The Commodore 4040 is the replacement for the previous models 2040 (U.S.) and 3040 (Europe). It's a dual-drive 5¼" floppy disk subsystem for Commodore Business Machines. It uses a wide-case form, and uses the parallel IEEE-488 interface common to Commodore PET/CBM computers.

These drive models use a single-density, single-side floppy data storage format similar to that used by the Commodore 1540 & 1541 drives, but with a slightly different data marker indicating which model formatted the disk. The low-level disk format is similar enough to allow reading between models, but different enough that one series of drive models cannot reliably write to disks formatted with one of the other model series. A difference of one extra header byte is what causes this write incompatibility.

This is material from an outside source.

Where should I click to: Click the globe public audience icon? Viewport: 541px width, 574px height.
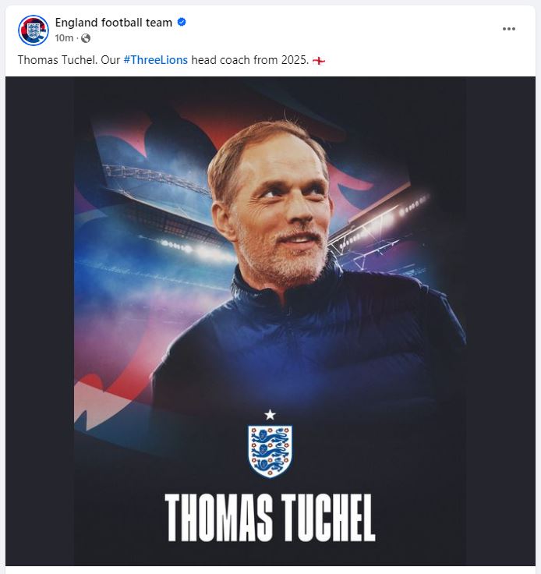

The Group Coded Recording (GCR) scheme of binary encoding is used to store data on the magnetic disk medium. The drive also uses variable bit-clock to enable increased data density on a standard single-density floppy disk. It is a form of constant bit-density recording done by gradually increasing the clock rate (zone constant angular velocity, ZCAV) and storing more physical sectors on the outer tracks than on the inner ones (zone bit recording, ZBR). Starting with the Commodore 2040 drive, this enabled Commodore to fit 170 KB on a standard single-sided single-density 5.25" floppy.